In order to give the pilot a resolution of changes in speed with stick force which is reasonably perceptible. An aeroplane without that sort of gradient is still flyable, but pilot workload to maintain fine speed control goes up, and ability to fly by attitude alone goes down.
Surely the aircraft would be very easy to fly without this stick force gradient with respect to speed (maintain altitude, very slowly increase pitch as the speed drops, then maintain this new attitude for the assigned altitude, as the speed settles in at about 240 kias).
The odds are that without a stick force gradient, you'd lose the trimmed airspeed with change in attitude and pilot workload to re-establish this would be significant. In "steady" flight the relationship between attitude and airspeed is fairly direct - so a lb/kn problem would also be a lb/deg problem.
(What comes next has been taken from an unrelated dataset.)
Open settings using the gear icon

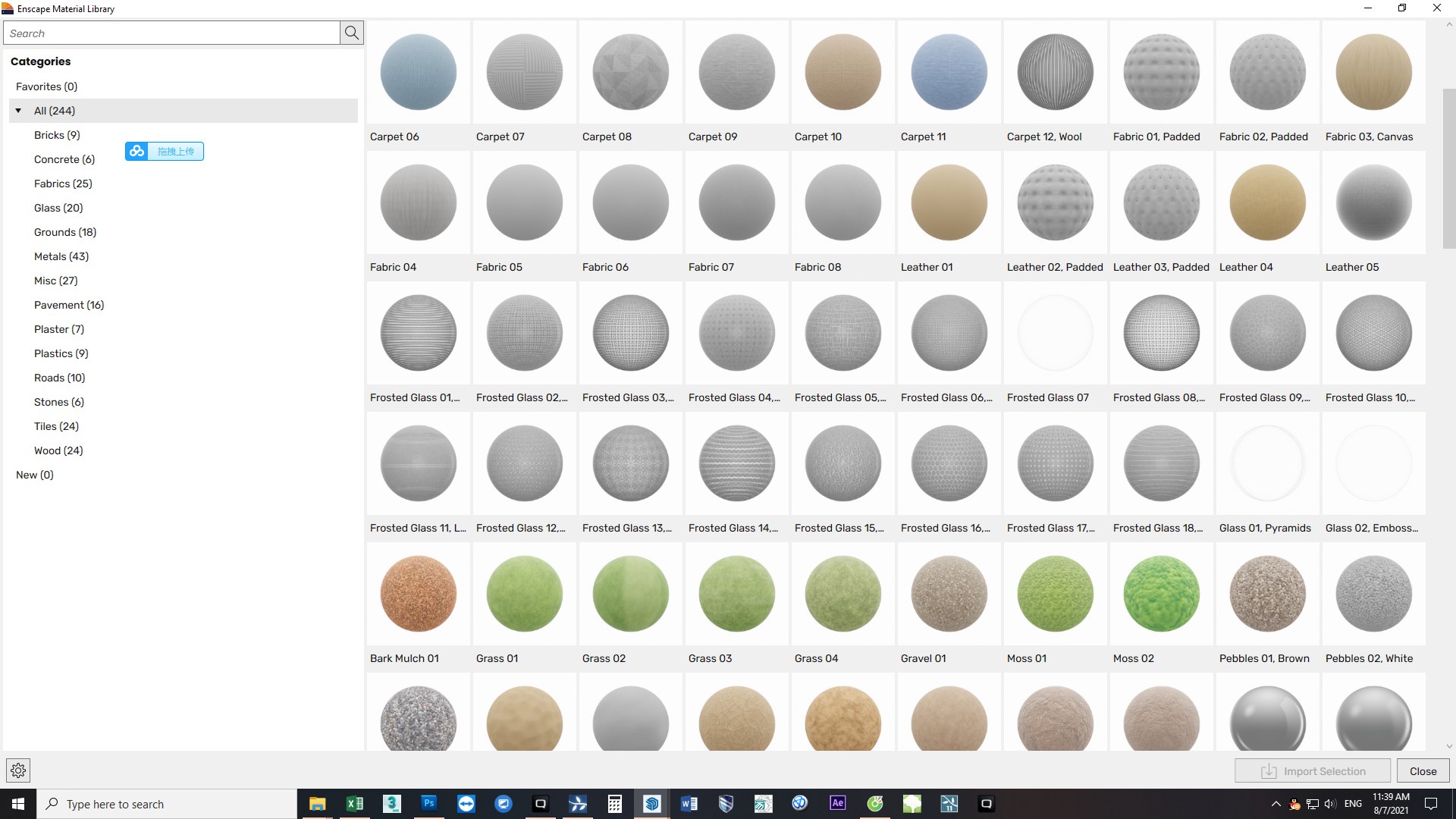coord(17,770)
MFS mentions the Greek Falcon 900 accident, and though I haven't read it again recently, my memory tells me this was more of a stick force per inch of travel type of problem,
I've seen several (prototype light) aircraft over my career with a stick force per inch problem - my personal working rule has become to look for a minimum gradient of 0.1mm/kn. I'm also aware that this was a problem with the prototype F-16 which had no movement at-all. However, in each case it's been the lack of enough movement to allow the pilot, through tactile feedback, to accurately resolve forces - not the shallow movement gradient in itself.
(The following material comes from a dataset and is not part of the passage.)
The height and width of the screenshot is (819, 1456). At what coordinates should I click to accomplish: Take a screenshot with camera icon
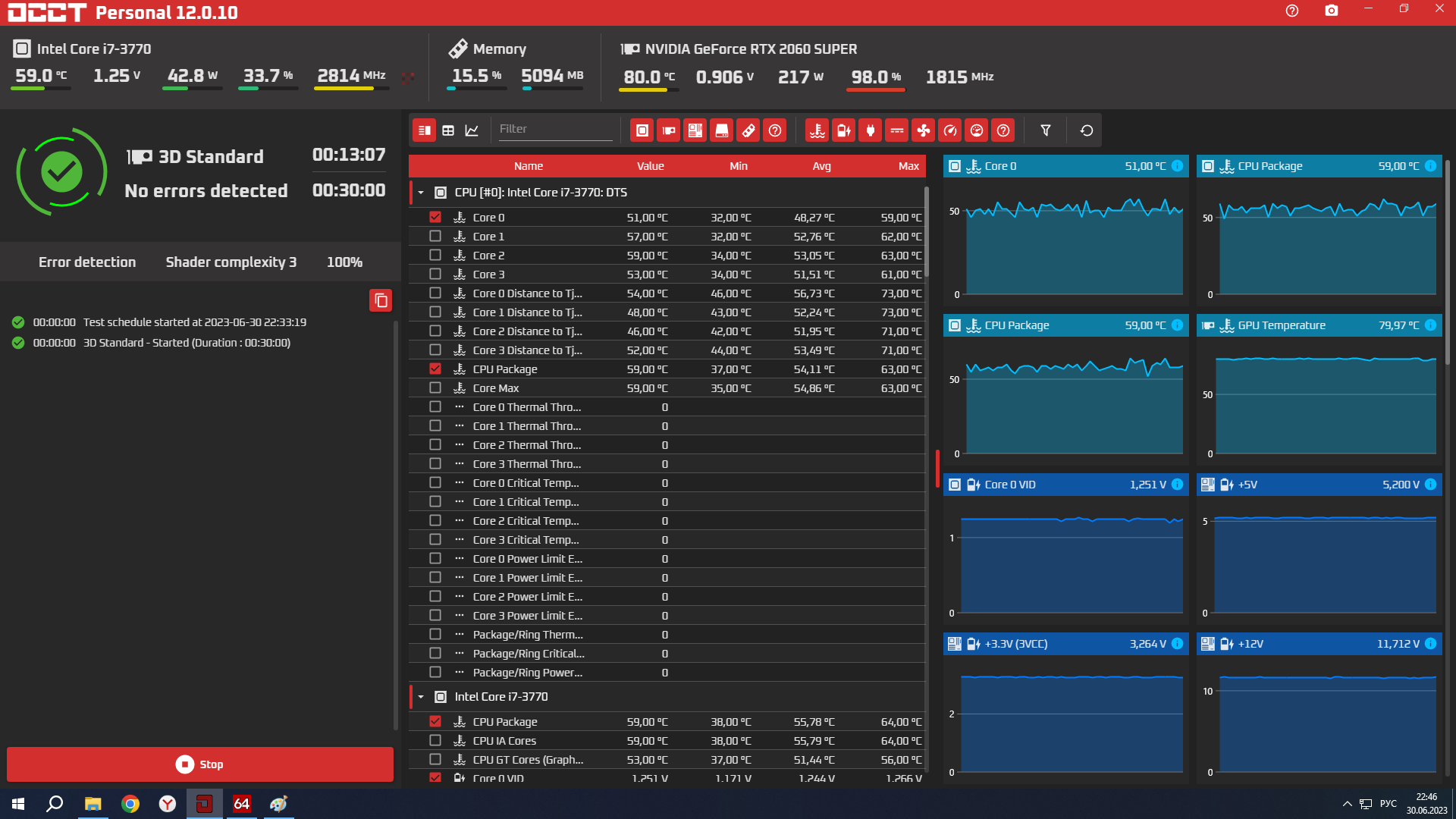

or stick force per G. Not a changing of stick force per knot.
The odds are that these are closely related. Whilst I've said that the two characteristics are unrelated, this isn't strictly true. In *most* cases, an aircraft with poor lb/kn will also have poor lb/g, and vice versa.
I believe the falcon was at something like 330 kias, and if the speed was decreasing at the time, it was not the decreasing speed that gave the pilot difficulty.
No, it seems to have been the problem in maintaining fixed pitch attitude - the relationship between that and lb/kn is a strong one, if not linear.
Mr Tullarmarine, you ask "but how are you intending to exercise any sort of control over what the aircraft is doing .. ie other than just being along on a roller coaster ride ?"
I'd say simple. I adjust pitch up or down to maintain my assigned altitude, and adjust the throttle to maintain my assigned speed. If I'm asked to slow from 250 to 240 kias, I pull the levers back a tad and crosscheck. I don't see why I can't do this very easily with a zero stick force per knot gradient. Sounds sort of nice, like an auto trim system engaged.
What is this business about adjusting throttle to change airspeed? Whilst there will always be a secondary pitching moment related effect of power on speed, it's pitch attitude / elevator angle / elevator trim tab angle which affect(s) airspeed, whilst power affects rates of climb and/or descent.
Are you possibly flying an aircraft in altitude hold engaged - so when you change the power, the AFCS modifies pitch to maintain altitude - creating a reduction in airspeed.
You also mention the TP incident, but I do not see how stick force per knot is a player here. Sounds like control was difficult even while at a constant speed, so a changing stick force per knot should not have been the root of his problem (which was admittedly that the loading was outside the envelope.)
I'm unfamiliar with the specific accident but if pitch control is problematic at constant speed, that indicates probably something like a poorly damped longitudinal SPO? That is consistent with being out of aft CG, but so is poor lb/kn- so it all ties together without the lb/kn being the specific problem.
"Don't feel too bad about this stuff confusing you a tad". Yep, I'm confused
Contrary to what Mr Tullamarine may assert, despite 20ish years of learning and using this stuff, I still struggle regularly and get the textbooks out on a regular basis. It ain't simple, and don't let anybody pretend to you that it is.
G